The community is aware that many things have been achieved thanks to the organizational format. The management of the people is divided into circles (committees), mixed and sovereign, which are the ones who make decisions regarding their areas of operations. Each circle has its representative and its leadership. The organizational system was developed imitating a similar one that had been introduced into the school with remarkable results. The professor in charge ended up being elected Chief of the Village and it was decided to introduce the work with circles also at the municipal level. There are circles for cleaning, education, livestock, culture, agroecology, environment, waste, women, young people, etc … until a newly created Beekeeping Committee, as the bees have returned and have begun to swarm in the forest! The leadership in traditional subjects always falls to the oldest of the people, but this new shared leadership is the one that deals with ecovillage development and is the one that is promoting the change towards the self-management of its resources, self-sufficiency and sustainability.
The Lahel Hub
Back to Guedé Chantier, in Senegal, we stopped to know the Lahel Ecovillage Hub project, which we have heard so much about these days. Here too, some hectares have been fenced, permaculture applied in the land regeneration project and a training program started for REDES member villages – and others that are about to learn. From here the Ecovillage culture and its best practices radiate, as this project is located in the geographic center of its partnership area, to facilitate and minimize displacements. The tireless work of Dr Ousmane Pame, first as Mayor of Guedé Chantier, later as General Coordinator of GEN Africa and now also as NETWORK Coordinator, joins that of many others in the area that would highlight Marian Zeitlin and his exchange program with young people from North American Universities that has been in the area for many years.

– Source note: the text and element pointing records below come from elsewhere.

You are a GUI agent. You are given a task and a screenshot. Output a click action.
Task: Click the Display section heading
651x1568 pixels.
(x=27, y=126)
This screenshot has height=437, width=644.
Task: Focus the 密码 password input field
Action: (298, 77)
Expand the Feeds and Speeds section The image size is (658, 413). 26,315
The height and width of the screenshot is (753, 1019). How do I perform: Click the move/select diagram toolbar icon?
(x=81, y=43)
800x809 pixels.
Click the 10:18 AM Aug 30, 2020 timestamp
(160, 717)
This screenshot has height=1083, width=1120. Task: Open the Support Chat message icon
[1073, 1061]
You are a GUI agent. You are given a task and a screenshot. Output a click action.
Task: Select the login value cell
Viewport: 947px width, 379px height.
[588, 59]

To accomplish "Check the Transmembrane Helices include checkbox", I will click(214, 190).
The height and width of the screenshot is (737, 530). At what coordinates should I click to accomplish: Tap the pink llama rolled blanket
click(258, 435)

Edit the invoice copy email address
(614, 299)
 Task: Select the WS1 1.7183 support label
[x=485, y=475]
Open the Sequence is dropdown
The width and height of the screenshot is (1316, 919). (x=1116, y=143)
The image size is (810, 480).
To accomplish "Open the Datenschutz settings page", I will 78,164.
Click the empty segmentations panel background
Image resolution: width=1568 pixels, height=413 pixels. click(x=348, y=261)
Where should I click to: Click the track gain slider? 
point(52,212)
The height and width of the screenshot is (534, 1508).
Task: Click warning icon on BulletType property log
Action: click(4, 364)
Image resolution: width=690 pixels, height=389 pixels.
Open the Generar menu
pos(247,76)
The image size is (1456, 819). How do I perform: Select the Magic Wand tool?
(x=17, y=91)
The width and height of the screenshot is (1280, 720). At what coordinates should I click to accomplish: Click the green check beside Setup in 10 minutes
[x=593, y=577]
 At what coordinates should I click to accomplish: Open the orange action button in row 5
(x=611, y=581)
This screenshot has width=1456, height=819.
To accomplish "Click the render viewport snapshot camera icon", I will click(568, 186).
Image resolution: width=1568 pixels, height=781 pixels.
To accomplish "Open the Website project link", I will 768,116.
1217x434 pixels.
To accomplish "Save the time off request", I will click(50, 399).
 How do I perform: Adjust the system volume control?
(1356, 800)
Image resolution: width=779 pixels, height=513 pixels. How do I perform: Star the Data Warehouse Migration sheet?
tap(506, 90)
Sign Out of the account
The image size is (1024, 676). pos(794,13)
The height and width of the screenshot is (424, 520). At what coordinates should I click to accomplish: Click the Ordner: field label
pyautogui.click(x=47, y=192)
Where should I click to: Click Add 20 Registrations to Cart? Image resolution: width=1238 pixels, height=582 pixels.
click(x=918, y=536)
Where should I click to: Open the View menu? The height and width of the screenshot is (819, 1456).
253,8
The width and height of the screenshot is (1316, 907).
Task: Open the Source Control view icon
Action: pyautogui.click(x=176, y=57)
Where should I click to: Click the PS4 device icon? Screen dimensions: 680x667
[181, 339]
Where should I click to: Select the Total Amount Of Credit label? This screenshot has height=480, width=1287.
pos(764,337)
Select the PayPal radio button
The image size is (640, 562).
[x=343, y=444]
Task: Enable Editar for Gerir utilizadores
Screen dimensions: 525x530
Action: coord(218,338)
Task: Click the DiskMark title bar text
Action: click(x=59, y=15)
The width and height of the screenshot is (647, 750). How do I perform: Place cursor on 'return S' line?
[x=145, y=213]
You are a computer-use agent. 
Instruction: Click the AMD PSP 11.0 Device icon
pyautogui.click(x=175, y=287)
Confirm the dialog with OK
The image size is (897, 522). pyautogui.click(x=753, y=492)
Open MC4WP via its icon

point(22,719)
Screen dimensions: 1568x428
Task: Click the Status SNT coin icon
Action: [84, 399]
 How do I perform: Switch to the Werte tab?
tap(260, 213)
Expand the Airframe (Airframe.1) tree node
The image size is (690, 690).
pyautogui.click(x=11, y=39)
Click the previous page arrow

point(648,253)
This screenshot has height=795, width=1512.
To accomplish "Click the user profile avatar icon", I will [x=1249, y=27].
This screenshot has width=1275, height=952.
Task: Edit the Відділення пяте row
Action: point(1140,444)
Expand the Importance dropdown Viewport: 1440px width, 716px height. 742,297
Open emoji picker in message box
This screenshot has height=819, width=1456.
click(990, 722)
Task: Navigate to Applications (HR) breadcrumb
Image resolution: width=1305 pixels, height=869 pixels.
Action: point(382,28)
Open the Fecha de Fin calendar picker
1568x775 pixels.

In short, the rapid progress and contagion of ecovillage guidelines in some villages in the REDES area of influence foresees the success of the Lahel Ecovillage Hub, a true permacultural laboratory that proposes to investigate how the ecovillage development program can benefit populations that inhabit the African Sahel. The Sahel, an ecosystem that acts as a bridge between the sand and the jungle, is also what is already becoming part of the South of the Iberian Peninsula, condemned to become desert in the next millennia. It is, therefore, an opportunity for the people of southern Europe to learn how we will survive in extreme climates in some centuries … And to collaborate within the framework of social justice that develops the ecovillage development program of GEN, with helping local villages to manage their own resources by sharing the appropriate technologies developed by other communities on the planet in similar circumstances.
To access the REDES development zone you have to reach Dakar and from there take a transport to N’doum, about 6 hours away. Senegal is known for its “teranga”, exquisite hospitality to visitors, and for being the oldest democracy in Africa; The good humor and French-speaking education of its inhabitants will never cease to surprise us.